Edit me

Background

It is often convenient to display a set of images as a video, to quickly view a large set of images, to embed in a presentation, or otherwise communicate. A set of images may have a natural order, or be better viewed randomly.

This guide illustrates how to create a video from a directory of images using the open-source command-line tool ffmpeg, with preprocessing steps via Anchor.

ffmpeg has particular requirements to convert images to a video:

  • Image filenames contain an integer sequence (zero padded) e.g. img001.png, img002.png, img003.png, etc.
  • Images are 2D.
  • Images have identical width, height and bit-rate.

If these conditions are already true, no preprocessing is needed, and one can skip to the final section of the tutorial.

Otherwise, Anchor can be used to transform the images accordingly.

Preprocessing

Outputting the image sequence

The -on command-line option will ensure all files are outputted in a sequence.

To write images in a automatically-created subdirectory of a parent:

anchor -i path_to_input_directory/ -t copy -o path_to_parent_output_directory/ -on

To write images in a newly-created specific output directory:

anchor -i path_to_input_directory/ -t copy -oo path_to_specific_output_directory/ -on

Randomizing the image order

To add randomized order to images, add the -is command-line option to shuffle the inputs.

anchor -i path_to_input_directory/ -is -t copy -oo path_to_specific_output_directory/ -on

Images with different sizes

With images of varying sizes, use the resize predefined task instead of copy, setting the desired size with the -ps option.

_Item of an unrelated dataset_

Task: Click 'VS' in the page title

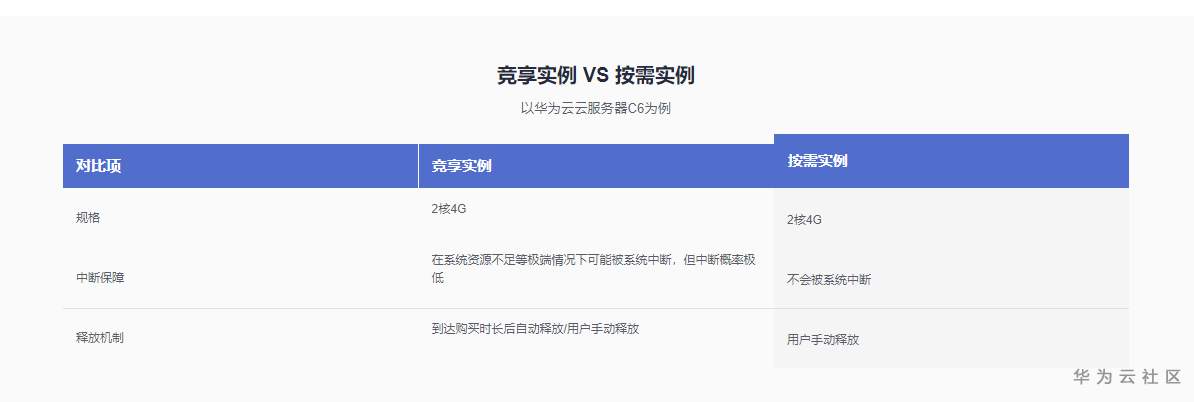Action: click(595, 75)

anchor -i path_to_input_directory/ -t resize -ps 800x600 -oo path_to_specific_output_directory/ -on

Creating the video with ffmpeg

Installing ffmpeg

If not already installed:

  1. Download ffmpeg.
  2. Unzip to a convenient location on the file-system.
  3. Add ffmpeg’s bin/ directory to the system PATH variable, so that it can be called on a shell as ffmpeg.

Encoding the images as a video

Open a shell in the images directory. See how to run a predefined task for tips on how to do this.

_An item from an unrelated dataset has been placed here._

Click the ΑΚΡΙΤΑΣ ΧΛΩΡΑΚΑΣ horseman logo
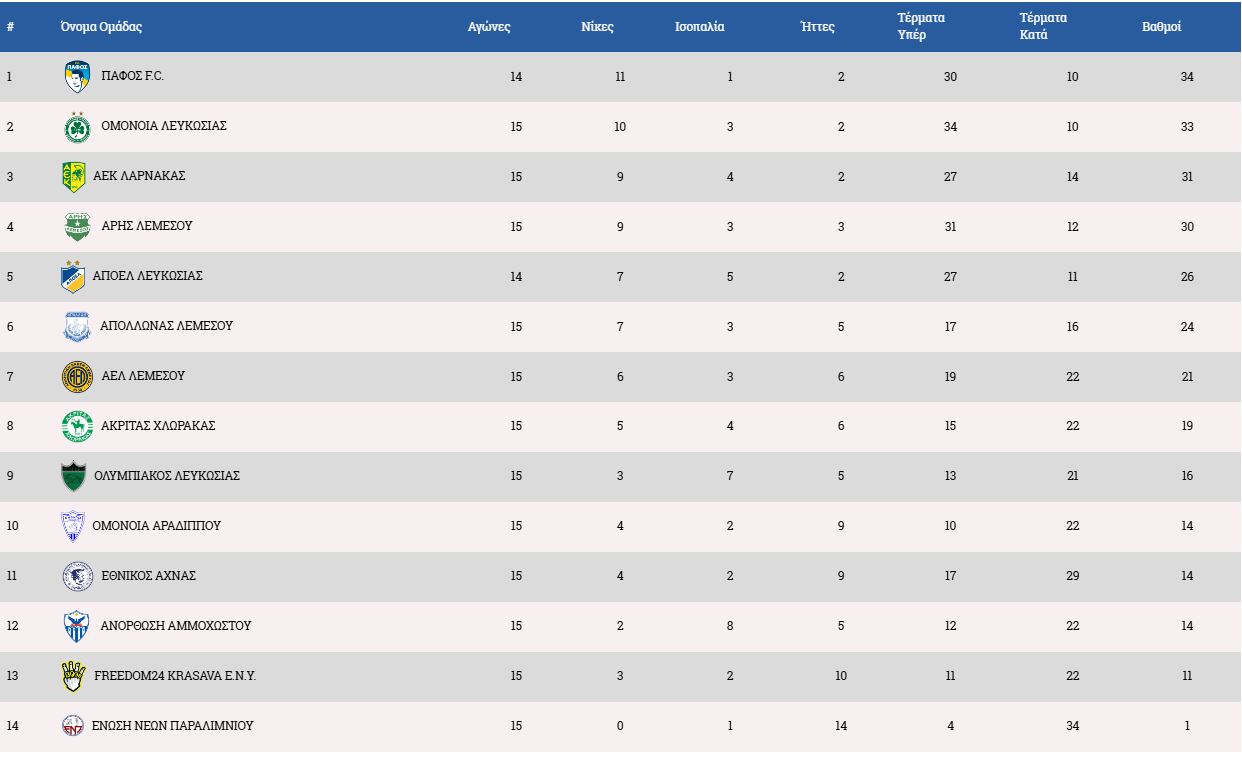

Try ffmpeg with a command similar to the following:

ffmpeg -framerate 2 -i img%03d.png -c:v libx264 -vf fps=2 -pix_fmt yuv420p out.mp4

Remember to:

  • Change the pattern in -i img%03d.png to reflect the filename pattern, replacing the 3 with the width of numeric sequence (the total number of digits including leading zeros to describe the number).

  • Adjust the -framerate option to the number of frames per second, to control the speed of the video.

  • For -vf fps= it is recommended to use the same number as -framerate if it’s >=1. Otherwise simply use 1 and the mp4 format (or a higher number to be less jumpy, but create a larger file size).

  • Change out.mp4 to the desired output-path and format type of the created video e.g. ..\my_video.wmv

ffmpeg is very sensitive to parameter changes, and can be buggy, so please see its Slideshow documentation to try different parameters if undesired video output occurs.